To avoid getting caught by scam memecoins, it is important to thoroughly check the projects and follow a number of steps to minimize the risks. Here is how to do it:
1. Verification of contract and token code
- Code Publicity: Smart contract code must be publicly available. If the code is closed, it is a warning sign.
- Audits: Find out if your code has been independently audited by third parties (CertiK, Hacken, etc.). Audits help identify vulnerabilities and potential fraudulent schemes.
- Fraud check: Use services like Token Sniffer or BSCCheck to check the contract for typical risks (e.g. inability to sell the token or too high a transaction tax).
2. Liquidity and liquidity freezing
- Frozen Liquidity: Find out if liquidity has been locked (e.g. via Unicrypt or Team.Finance platforms). If liquidity is not locked, developers can "pull" money, which is called a rug pull.
- Liquidity management: Avoid projects where the creators have full control over liquidity or a large percentage of tokens. This indicates a high risk of fraud.
3. Team and project analysis
- Team anonymity: If the team is completely anonymous and hides their identities, this increases the risks. Check the developers' social media profiles and their past projects.
- Realistic Roadmap: Study the project plans. If the promises seem unrealistic or too ambitious (e.g. guaranteed 1000x growth), it is most likely a scam.
- Activity and transparency: The project's support through AMA sessions (questions and answers), regular updates and interaction with the community speaks of its reliability.
4. Tokenomics check
- Token Distribution: Study how tokens are distributed among the team, investors, and community. If a large share of tokens belongs to developers, this is a risk.
- Token burning and reward mechanisms: Some memecoins use complex reward and burning mechanisms that can be manipulated by creators.
5. Blockchain activity
- Transaction transparency: Analyze the token activity on the blockchain via BscScan or Etherscan. If most of the tokens are at one address, this is a signal for caution.
- Transaction History: See how often transactions occur, how many token holders there are, and what the concentration of tokens is in large wallets.
6. Social networks and community
- Fake followers: Check the followers' activity on the project's social networks. If there are a large number of followers but a low level of interaction, this may indicate bots and fraud.
- Too aggressive marketing: If a project is being aggressively promoted with promises of big profits, this is often a sign of a scam.

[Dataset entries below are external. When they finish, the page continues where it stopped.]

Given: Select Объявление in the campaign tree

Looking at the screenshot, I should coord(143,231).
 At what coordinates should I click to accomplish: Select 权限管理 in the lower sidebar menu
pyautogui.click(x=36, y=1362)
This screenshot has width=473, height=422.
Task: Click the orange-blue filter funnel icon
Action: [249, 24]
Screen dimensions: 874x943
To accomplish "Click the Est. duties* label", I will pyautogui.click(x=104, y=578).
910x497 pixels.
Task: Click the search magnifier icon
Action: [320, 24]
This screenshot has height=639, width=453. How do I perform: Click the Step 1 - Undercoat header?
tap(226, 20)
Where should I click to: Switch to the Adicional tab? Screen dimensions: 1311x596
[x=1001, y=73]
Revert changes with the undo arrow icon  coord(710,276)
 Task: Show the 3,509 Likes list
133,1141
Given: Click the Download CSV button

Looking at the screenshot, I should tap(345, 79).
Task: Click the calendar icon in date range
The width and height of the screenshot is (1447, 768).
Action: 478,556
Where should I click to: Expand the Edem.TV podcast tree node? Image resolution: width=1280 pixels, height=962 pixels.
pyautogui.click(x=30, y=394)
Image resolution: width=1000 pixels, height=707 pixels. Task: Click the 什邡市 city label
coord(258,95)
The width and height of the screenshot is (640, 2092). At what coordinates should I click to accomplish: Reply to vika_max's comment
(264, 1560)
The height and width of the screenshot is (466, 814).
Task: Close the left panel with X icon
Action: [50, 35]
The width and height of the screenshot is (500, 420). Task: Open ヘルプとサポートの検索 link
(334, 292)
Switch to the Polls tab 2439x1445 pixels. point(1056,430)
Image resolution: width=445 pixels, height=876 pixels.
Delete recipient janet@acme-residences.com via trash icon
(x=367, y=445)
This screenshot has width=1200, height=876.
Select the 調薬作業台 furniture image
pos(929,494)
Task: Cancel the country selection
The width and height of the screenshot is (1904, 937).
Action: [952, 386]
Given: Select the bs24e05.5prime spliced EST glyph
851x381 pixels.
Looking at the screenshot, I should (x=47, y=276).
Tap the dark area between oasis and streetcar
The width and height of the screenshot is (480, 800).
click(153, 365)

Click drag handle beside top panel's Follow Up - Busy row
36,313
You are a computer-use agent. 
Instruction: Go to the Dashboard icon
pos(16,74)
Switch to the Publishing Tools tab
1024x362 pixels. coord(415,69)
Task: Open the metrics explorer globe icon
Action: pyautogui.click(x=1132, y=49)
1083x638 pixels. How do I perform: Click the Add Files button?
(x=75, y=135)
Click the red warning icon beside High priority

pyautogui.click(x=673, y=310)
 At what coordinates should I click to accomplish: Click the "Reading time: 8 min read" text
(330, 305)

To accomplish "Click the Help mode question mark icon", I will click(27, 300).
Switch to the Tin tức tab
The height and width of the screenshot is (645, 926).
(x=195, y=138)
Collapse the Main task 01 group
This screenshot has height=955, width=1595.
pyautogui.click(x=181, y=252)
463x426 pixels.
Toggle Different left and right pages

7. Avoid FOMO (fear of missing out)
- Don't invest right away: If a project promises quick profits and pushes you to buy urgently, it may be an attempt to create FOMO. Such projects are often scams.
- Gradual entry: It is better to invest small amounts and watch the development of the project.
Using all of these verification methods will help you avoid scams and make more informed choices when investing in memecoins.